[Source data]

BEGIN

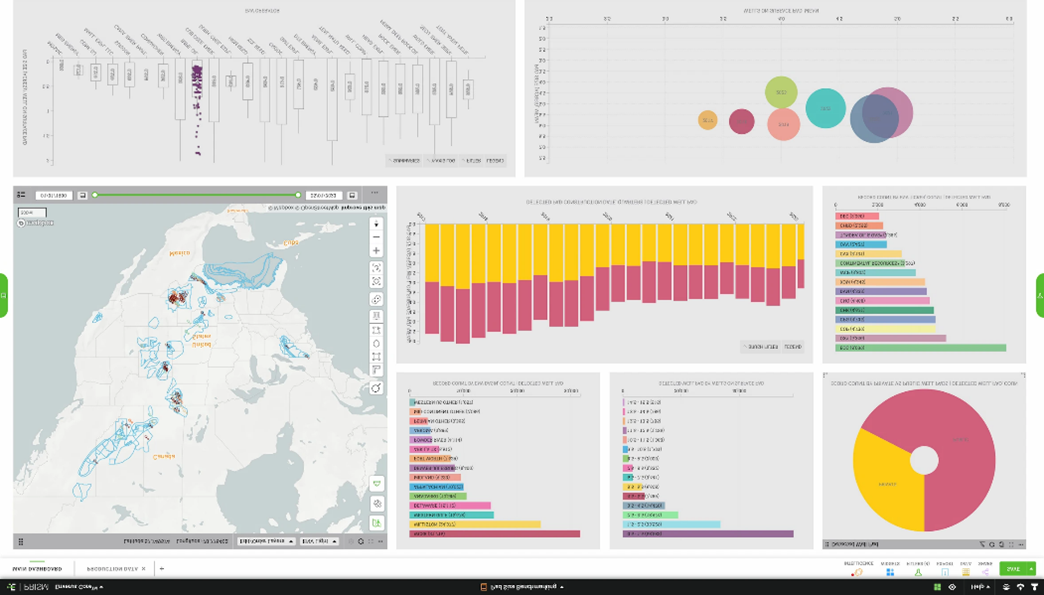Toggle the green side panel tab on left edge
1044x595 pixels.
coord(4,296)
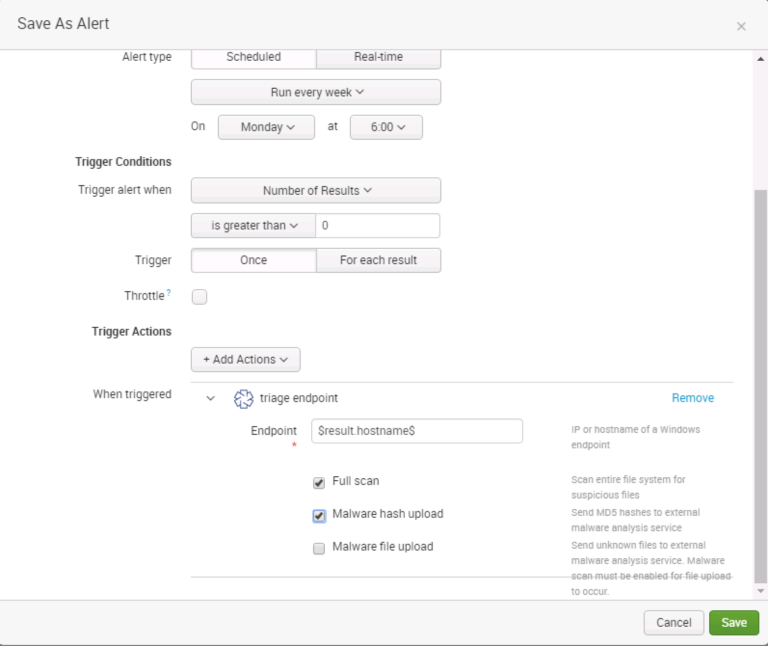The height and width of the screenshot is (646, 768).
Task: Click the green Save button
Action: (733, 622)
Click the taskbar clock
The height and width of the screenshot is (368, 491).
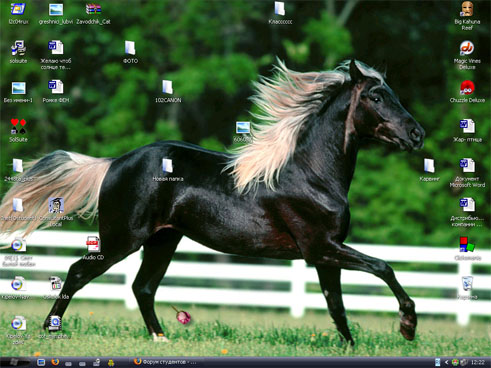(x=478, y=362)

END

Reproduce the span beginning at the line with "Click the taskbar clock" and ending at the last line of the entries above, inclusive, exactly as it stands. Exclude the pictures.

Click the taskbar clock
The height and width of the screenshot is (368, 491).
(x=478, y=362)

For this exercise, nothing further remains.